Artinya, seorang peserta didik dapat dikatakan kompeten dalam hal Mengetahui sebuah topik, jika ia mampu mengidentifikasi, atau menyebutkan kembali, atau mampu memilih dengan benar. Itu adalah unjuk kerja yang dimaksud dalam paradigma Competency Based.
Itu baru satu contoh, yang saya ambil dari ranah kognitif. Seperti yang Anda tahu, kompetensi yang disebut dalam UU Sisdiknas, tentu tidak cuma bicara di ranah kognitif. Disana juga menekankan aspek afektif, dan juga psikomotorik.
Anda juga bisa lihat, bagaimana naskah Permendiknas di atas menuliskan standar kompetensi yang diinginkan. Standar kelulusannya menyebut "Memahami", tapi kemampuan yang diuji hanya menggunakan kata kerja "Menentukan", untuk semua aspek topik yang diujikan! Kalau Anda periksa di Taksonomi Bloom, kata "Menentukan" itu bukan kata kerja operasional, melainkan kemampuan internal yang harus dimiliki peserta didik. Contohnya jelas, misalnya Menentukan Metode, atau Prosedur.
Jika konsisten dengan paradigma Compentency Based, maka kemampuan yang diujikan, kalau mau membuktikan peserta didik "Mampu Menentukan", adalah kemampuan dalam hal Menjelaskan, Menguraikan sampai Menerangkan dalam tabel Taksonomi Bloom itu. Silakan pilih yang relevan sesuai konteks topiknya.
Mudah, bukan?
Lalu UN muncul dengan hanya soal pilihan ganda, dan mengklaim itu sebagai gambaran kompetensi capaian peserta didik, yang lalu diarahkan sebagai gambaran mutu pendidikan nasional.
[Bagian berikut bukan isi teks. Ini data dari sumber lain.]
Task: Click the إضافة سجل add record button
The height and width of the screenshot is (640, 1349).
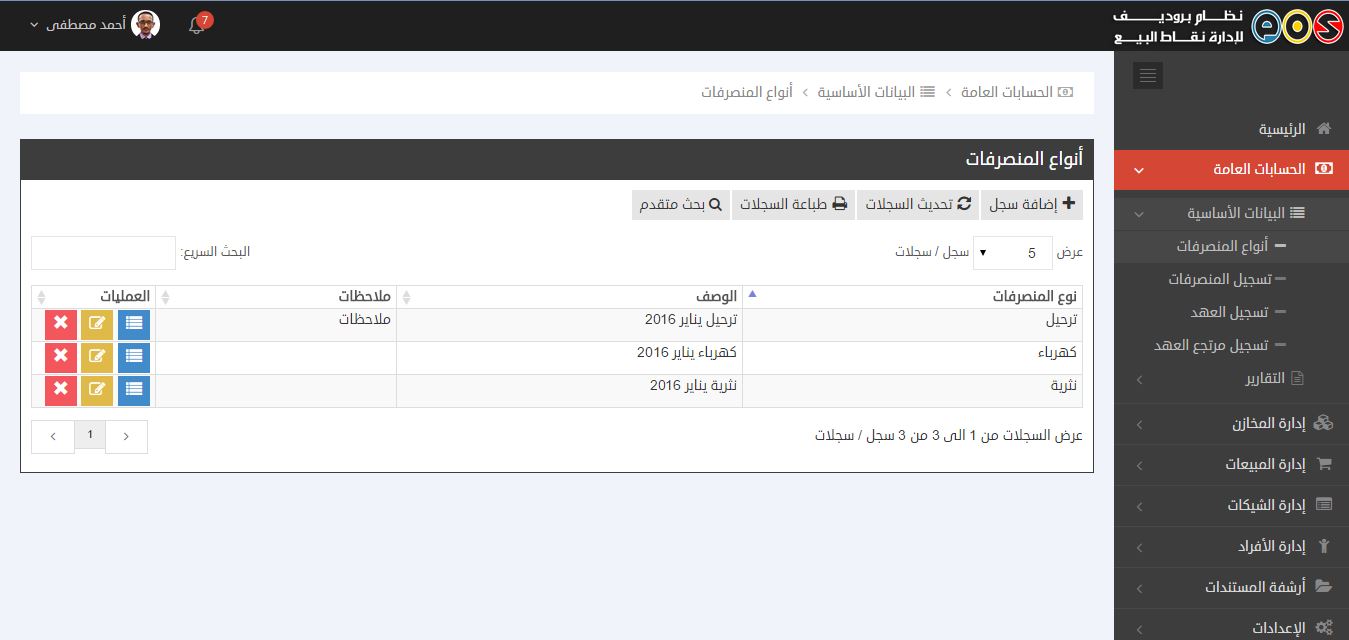Action: [1032, 204]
Ini yang saya sebutkan sebagai "kemalasan" dalam hal metodologi; mau hasil yang komprehensif, tapi menggunakan metodologi secara "tabrak lari". Yang diukur hanya aspek kognitif, dengan cara yang serampangan, dengan hanya menggunakan metode kuantitatif.
Sementara, apa yang terjadi di kelas? Bapak-Ibu guru yang ada di sini mungkin lebih tahu daripada saya soal KTSP. Dalam KTSP Guru dituntut menilai siswa secara komprehensif, otentik, dan salah satu pilihan adalah menggunakan portofolio siswa. Tiga tahun proses pembelajaran itu dipantau sedemikian "njlimetnya", tapi lalu dirobohkan begitu saja dengan proses 3 hari yang namanya Ujian Nasional.
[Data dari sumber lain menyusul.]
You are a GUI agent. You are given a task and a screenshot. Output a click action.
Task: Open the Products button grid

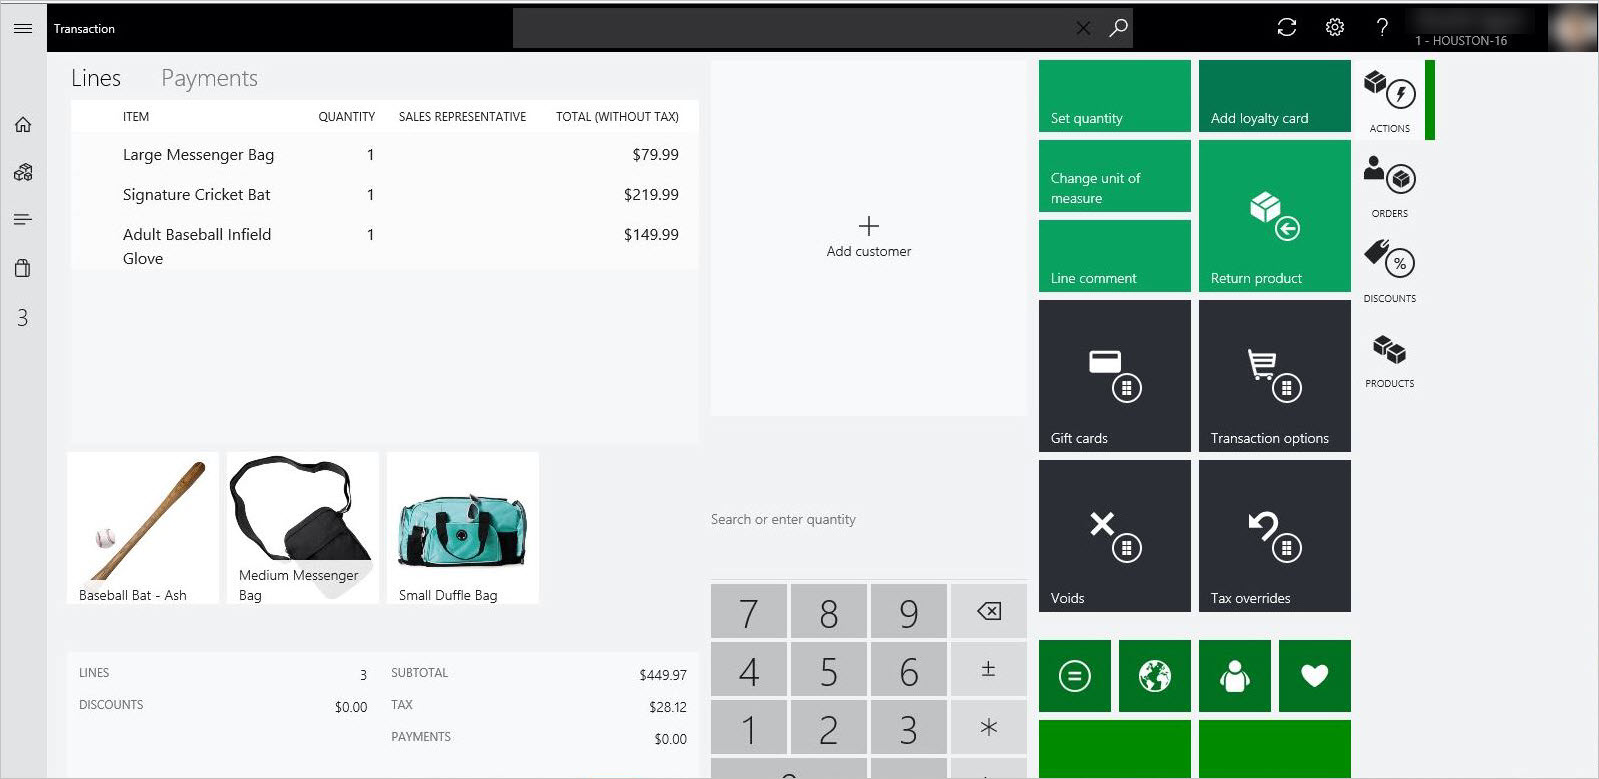point(1390,361)
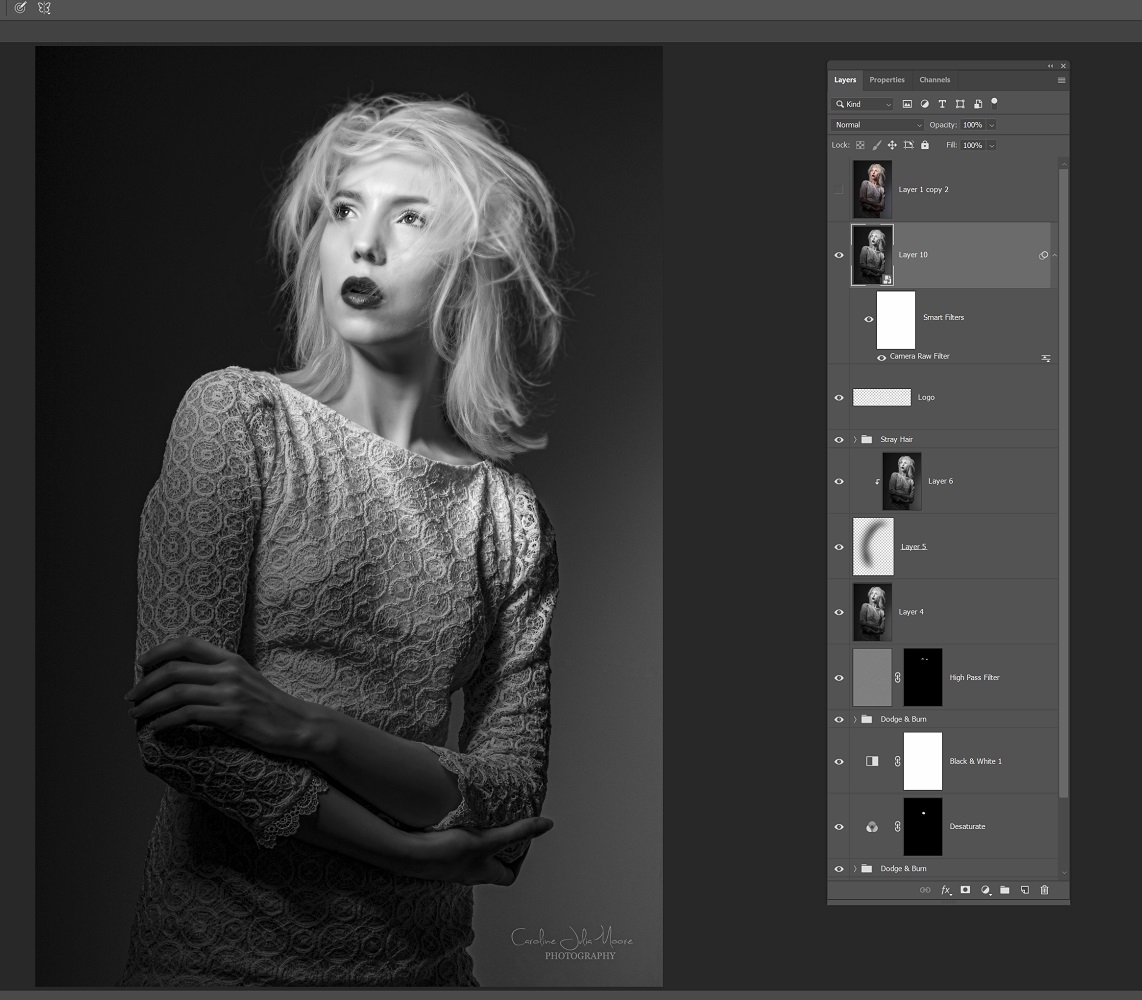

Kita baru bicara soal aspek teknis, yang berkaitan dengan kependidikan. Kita belum menghubungkannya dengan teori-teori perkembangan anak, yang patut jadi perhatian dalam proses pendidikan. Sekolah bukan mesin, bukan komputer, yang sangat tergantung dengan perhitungan matematis. Kita berurusan dengan anak manusia, yang punya dinamika jauh lebih rumit daripada sebuah mesin.
Guru dan sekolah mana yang sanggup menguasai seluruh kompetensi yang njlimet itu, tanpa bantuan dan dukungan yang optimal? Sementara UU Sisdiknas justru melemparkan sebagian tanggung jawab penyelenggaraan pendidikan kepada masyarakat, tapi penentuan kelulusan siswa diambil alih secara arogan oleh negara.
Karena itulah menolak UN bukan mau menjadi bangsa manja, asal lulus tak pake standar. Ada banyak persoalan mendasar yang belum dibenahi. Dan pembenahan itu sekarang sudah diamanatkan oleh putusan MA, bolanya ada di kaki pemerintah.
Silakan, pak menteri! Kami siap membantu.